Visualization of CO2 assimilation, storage compounds, and protein biosynthesis in cable bacteria. (A) The 14C-bicarbonate uptake detected by microautoradiography (MAR; black spots, Upper) of a single filament of Ca. Electrothrix spp. identified by fluorescence in situ hybridization (FISH; Lower). (Scale bar, 40 µm.) (B) Polyphosphate granules (black arrows) in filaments of Ca. Electrothrix sp. GS. Polyphosphate inclusions (0 to 4 per cell) appear as dark spheres after staining with toluidine blue. (Scale bar, 5 µm.) (C) Polyglucose granules (black arrows) in a single filament of Ca. Electronema sp. GS as detected by light microscopy after iodine staining. (Scale bar, 5 µm.) (D) Active protein biosynthesis in several filaments of Ca. Electrothrix spp. detected by BONCAT (green) and overlaid with FISH identification of cable bacteria (red). (Scale bar, 20 µm.) (Inset) Fraction of cable bacteria cells that were BONCAT-positive in the oxic (Ox), suboxic (SOx), and sulfidic (Sul) sediment layers, respectively. Bars and error bars represent mean values with SD; n = 11 (Ox), n = 21 (SOx), and n = 17 (Sul) filaments; in total, more than 3,000 cells were analyzed.

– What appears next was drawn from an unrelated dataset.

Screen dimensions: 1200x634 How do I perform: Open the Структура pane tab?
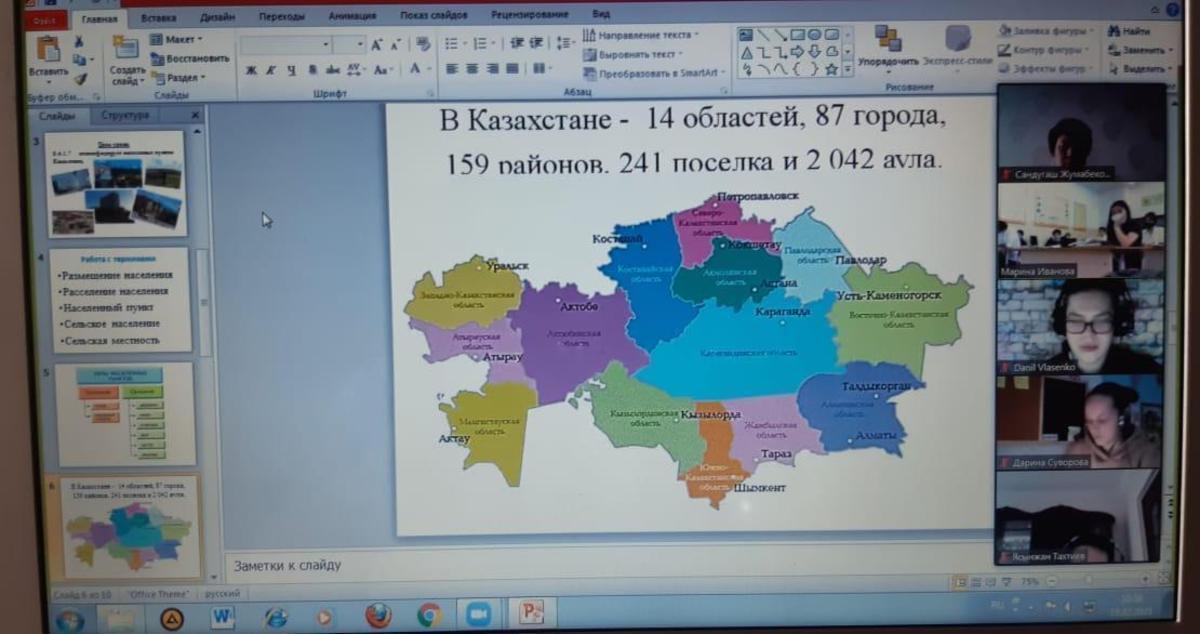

Heterotrophic potential appears rather limited according to our genome analysis: formate may be assimilated via the Wood–Ljungdahl pathway (76), and acetate by the enzyme acetyl-CoA synthetase, both into acetyl-CoA as first intermediate; propionate assimilation, as observed in marine cable bacteria (70), may proceed via the methylmalonyl-CoA pathway to succinyl-CoA, similar to propionate degradation in Desulfobulbus species (77); all 4 enzymes catalyzing this pathway are encoded in the genome of Ca. E. aarhusiensis MCF (SI Appendix, Table S8). In contrast, Ca. Electronema sp. GS lacks the methylmalonyl-CoA pathway and the gene coding for succinyl-CoA synthetase, which would link into the TCA cycle; Ca. Electronema sp. GS should thus be incapable of assimilating propionate.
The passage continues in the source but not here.